What happened?
One developer came to me with an error from curl command.$ curl https://www.google.ca
curl: (48) An unknown option was passed in to libcurl
The same command worked well for other accounts on the same host. So the most possible reason is the user had some special environment variables.
Root cause
After basic checking, the root cause was found, LD_LIBRARY_PATH was set in his account's ~/.bash_profile.
$ cat ~/.bash_profile
LD_LIBRARY_PATH=/app/ibm/lib64/
Let's have a look at what shared library was mislinked.
$ ldd $(which curl)
...
libcurl.so.4 => /app/ibm/lib64/libcurl.so.4
...
For other users without LD_LIBRARY_PATH, the result is:
$ unset LD_LIBRARY_PATH
$ ldd $(which curl)
...
libcurl.so.4 => /lib64/libcurl.so.4
...
Even if the name is same, those two .so files are different.
Solution
After removing the LD_LIBRARY_PATH line in ~/.bash_profile, curl worked well.
More Thinking
LD_LIBRARY_PATH is supposed to be used only for debugging during software development.
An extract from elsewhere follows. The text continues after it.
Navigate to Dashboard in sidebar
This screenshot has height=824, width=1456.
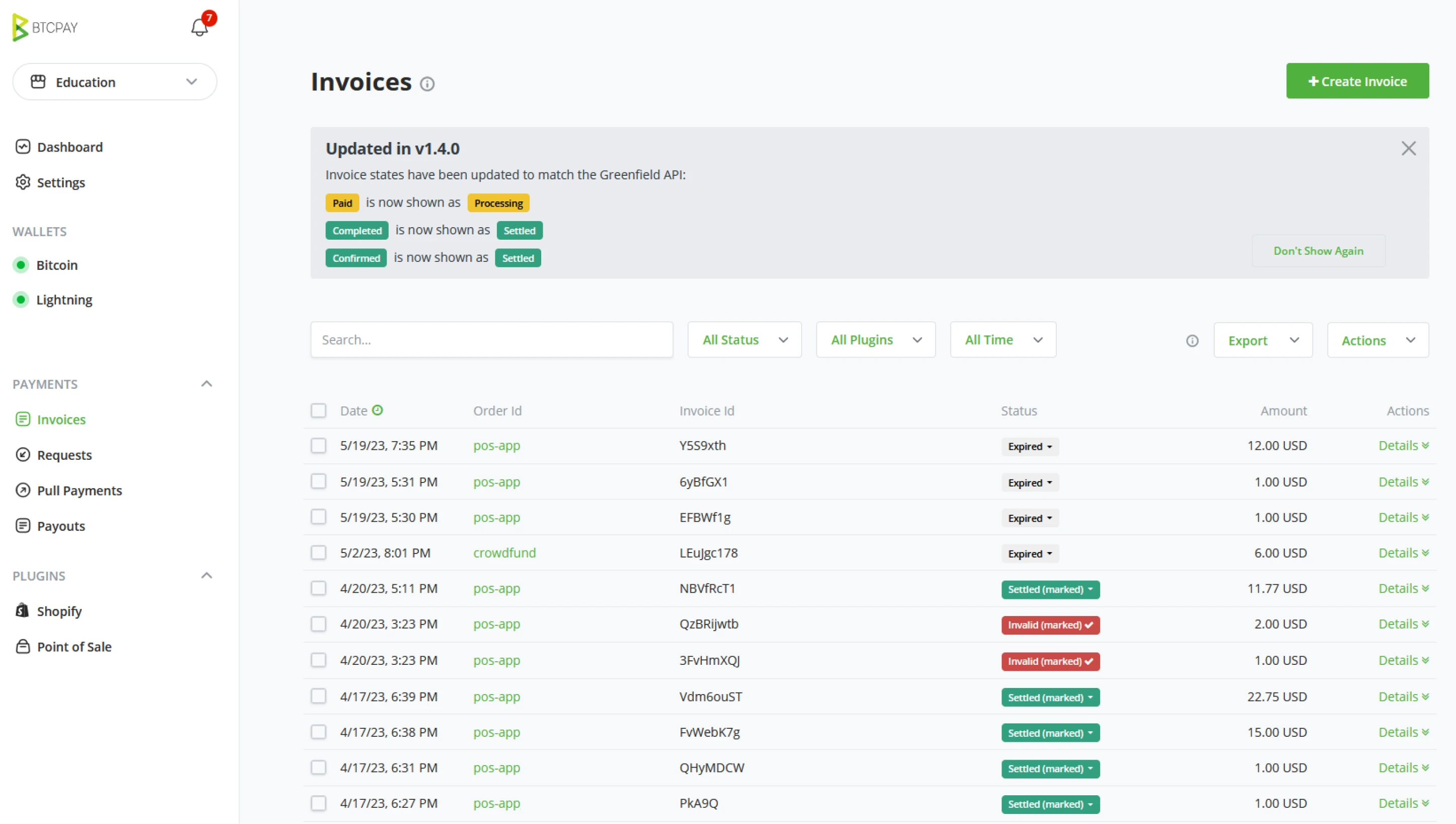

As the paths set by it are searched before the standard library path (/lib, /usr/lib), setting LD_LIBRARY_PATH globally is a very bad practice.
If an application was not linked with proper rpath and its dependencies library files cannot be installed into standard lib path, LD_LIBRARY_PATH may be the only resolution. In this case, the right way is to write a wrapper script file like below to limit LD_LIBRARY_PATH only valid for that particular application.
$ cat app.sh
#!/bin/bash
LD_LIBRARY_PATH=/app/lib /app/bin/app
The perfect solution to a "turn-key application" is linked with relative rpath.
/Installation_Path/bin/app
/Installation_Path/lib/libfoo.so
/Installation_Path/lib/libbar.so
$ gcc -Wl,-rpath,'$ORIGIN'/../lib/ -o app
When /app/bin/app is running, the dynamic linker will search .so files from a relative path based on where the "app" file is located. As a result, the app package can be installed at any location.